Professor Michael Roseneck gave up his US citizenship when he immigrated to Israel in 1956 and spoke only Hebrew with his pupils so that he could properly train them to use the language.
“He stripped himself of his American identity in order to properly teach the youth of Israel,” his daughter Shuli Rosenak Isaacs recalled as she addressed The Rabbi Sacks Legacy conference on the remembrance of the late British Chief Rabbi Jonathan Sacks that took place in Jerusalem last Thursday.
She was part of a panel moderated by Rabbi Dr. Daniel Rose titled “Building a Civilization: Gen Z to Gen Alpha in Israel and Around the World.”
Rose asked Isaacs, the principal of the middle school at Tehilla-Evelina de Rothschild Secondary School for girls in the old city of Jerusalem, how students in her classroom have differed from previous generations and how can we prepare our girls for the next stage of life.
Young generations can't express themselves as well
Following in her father’s footsteps, Isaacs first insisted on only speaking in Hebrew to a primarily English-speaking audience. As she told them, the most striking difference she sees between generations is the lack of high language.
“They can’t find high words to describe their feelings and emotions and they don’t know any other language and that causes some of the problems of using very low and very shallow language, and I am worried about it.”
In disagreement with Isaacs’s philosophy on strictly speaking Hebrew during the panel was Rabbi Dani Segal, co-director of the Shalom Hartman Institute and HaMidrasha at Oranim’s Beit Midrash for New Israeli Rabbis, who spoke about the Anglo heritage of educators in Israel.
“I don’t think it’s random at all that many educators come from an Anglo background, I think it has to say a lot about your role as Jews in another country. And I think that the education system in Israel has benefited greatly. From caring Jews, they came from other places with different ideas, the different language plays a very, very major role.”
Rav Dani argues that it's much more than the issue of high language but like Isaacs says there’s a lack of personal relationships because of the way this generation is taught how to communicate.
“Many people in Israel, they’re looking for [personal relationships] and it has a lot to do with where I teach today.
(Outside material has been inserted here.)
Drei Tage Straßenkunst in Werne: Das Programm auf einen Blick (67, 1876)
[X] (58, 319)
But they don’t know how to communicate. They weren’t taught how.”
“Many people in Israel, they’re looking for [personal relationships] ... but they don’t know how to communicate. They weren’t taught how.”Rabbi Dani Segal
With a lack of expression comes the inability to expand their inner worlds and connection to Torah. They take hold of “I” and lose the “We” that Rabbi Sacks preached,” Isaacs explained in an interview with the Post.
Rabbi Sacks famously talks about the “I” mentality versus the “we” mentality in various of his books and teachings.
In his last published book before his death, Morality, Sacks writes, “The over-emphasis on ‘I’ and the loss of ‘We’ leaves us isolated and vulnerable. It is not good to be alone.”
Isaacs explains that this generation’s entire life is a lonely one with our worlds in our phones. There is a constant “I” and that is what must change.